DATASET EXTRACT START
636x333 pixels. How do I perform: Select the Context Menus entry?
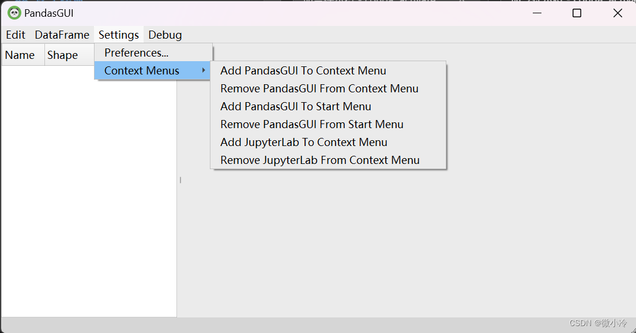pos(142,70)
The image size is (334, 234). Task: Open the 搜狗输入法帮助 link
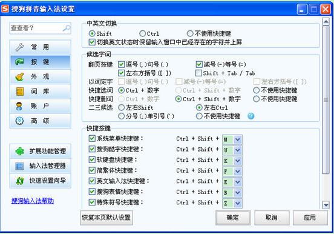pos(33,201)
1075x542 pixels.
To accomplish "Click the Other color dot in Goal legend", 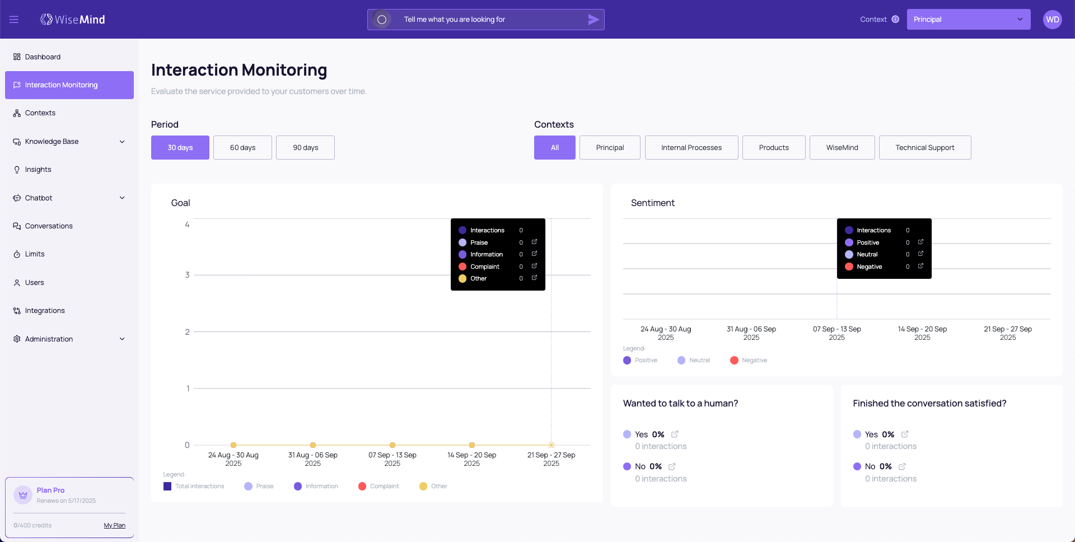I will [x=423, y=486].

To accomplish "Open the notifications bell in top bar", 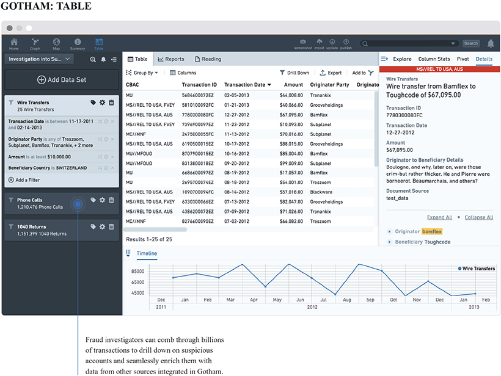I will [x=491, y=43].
DATASET EXTRACT END
DATASET EXTRACT START
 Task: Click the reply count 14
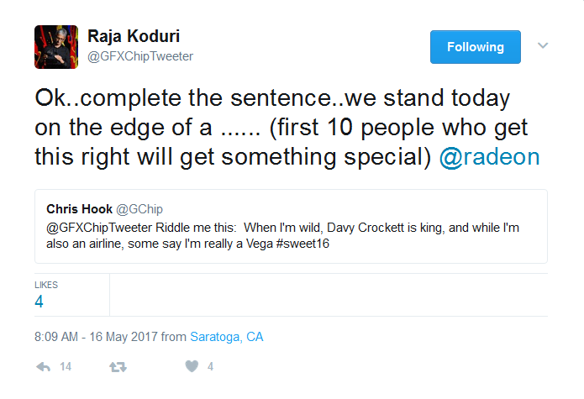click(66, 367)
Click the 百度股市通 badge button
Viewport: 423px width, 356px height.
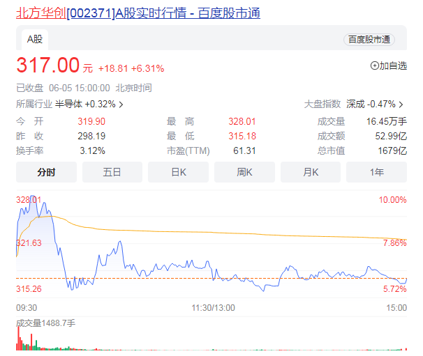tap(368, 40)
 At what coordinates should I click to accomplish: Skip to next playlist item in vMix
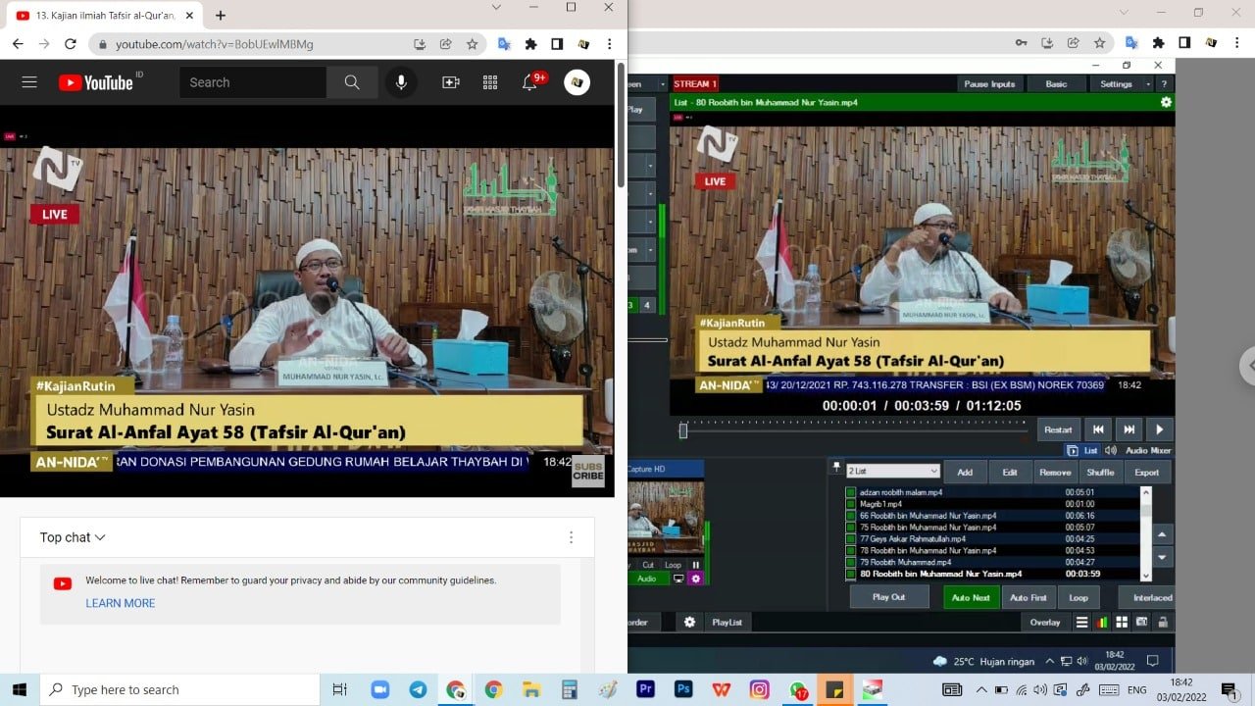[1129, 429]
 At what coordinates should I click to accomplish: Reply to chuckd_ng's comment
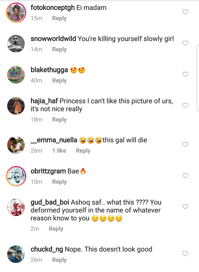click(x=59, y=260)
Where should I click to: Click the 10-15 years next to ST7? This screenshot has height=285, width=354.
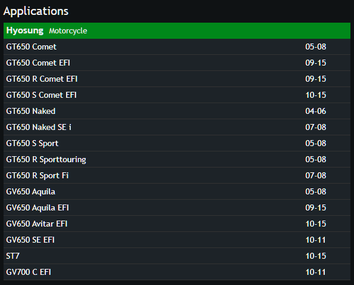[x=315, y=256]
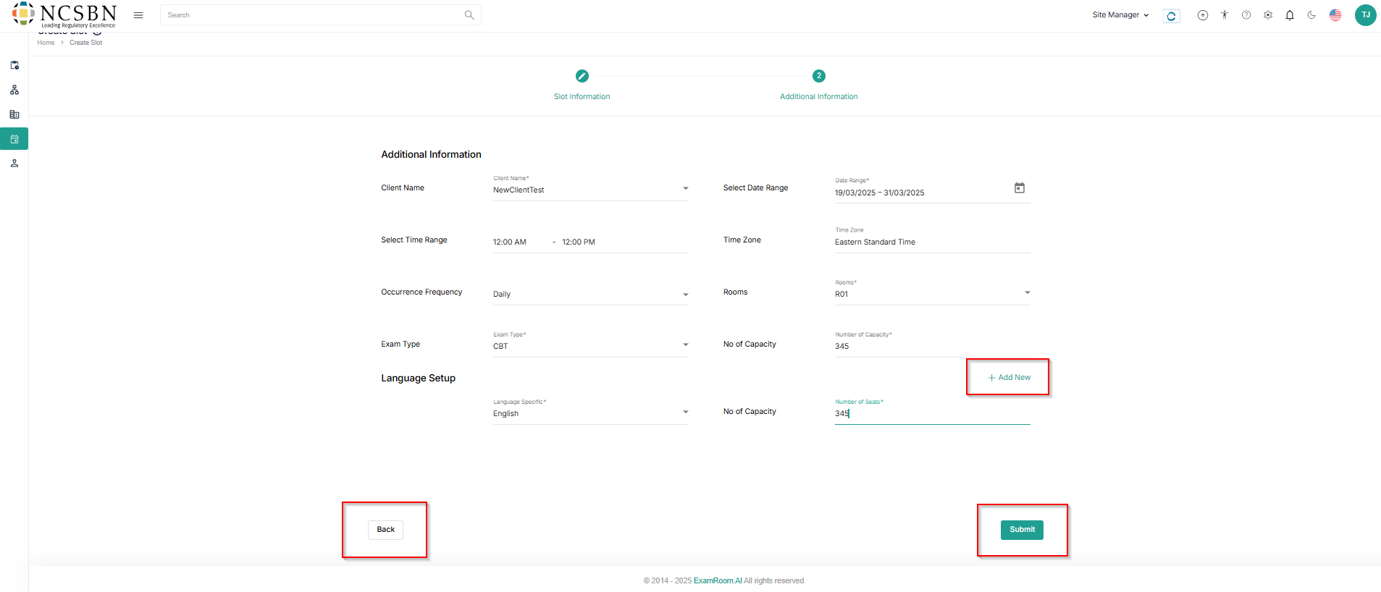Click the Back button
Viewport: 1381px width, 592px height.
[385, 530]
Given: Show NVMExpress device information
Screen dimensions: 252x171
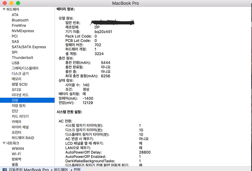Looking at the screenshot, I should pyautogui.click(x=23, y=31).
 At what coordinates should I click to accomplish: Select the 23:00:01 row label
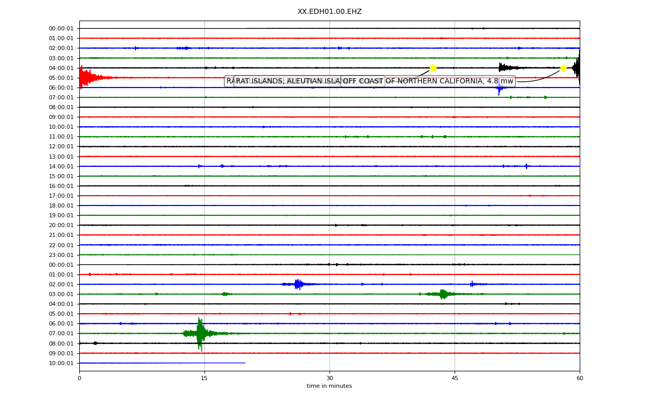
DATASET EXTRACT END
**WHAT IS NEEDED:** In the listing above, find the line containing "Screen dimensions: 252x171" and the line containing "At what coordinates should I click to accomplish: Select", then output those two lines and everything between them exactly as written, without the images.

**EXERCISE ANSWER:**
Screen dimensions: 252x171
Looking at the screenshot, I should pyautogui.click(x=23, y=31).
 At what coordinates should I click to accomplish: Select the 23:00:01 row label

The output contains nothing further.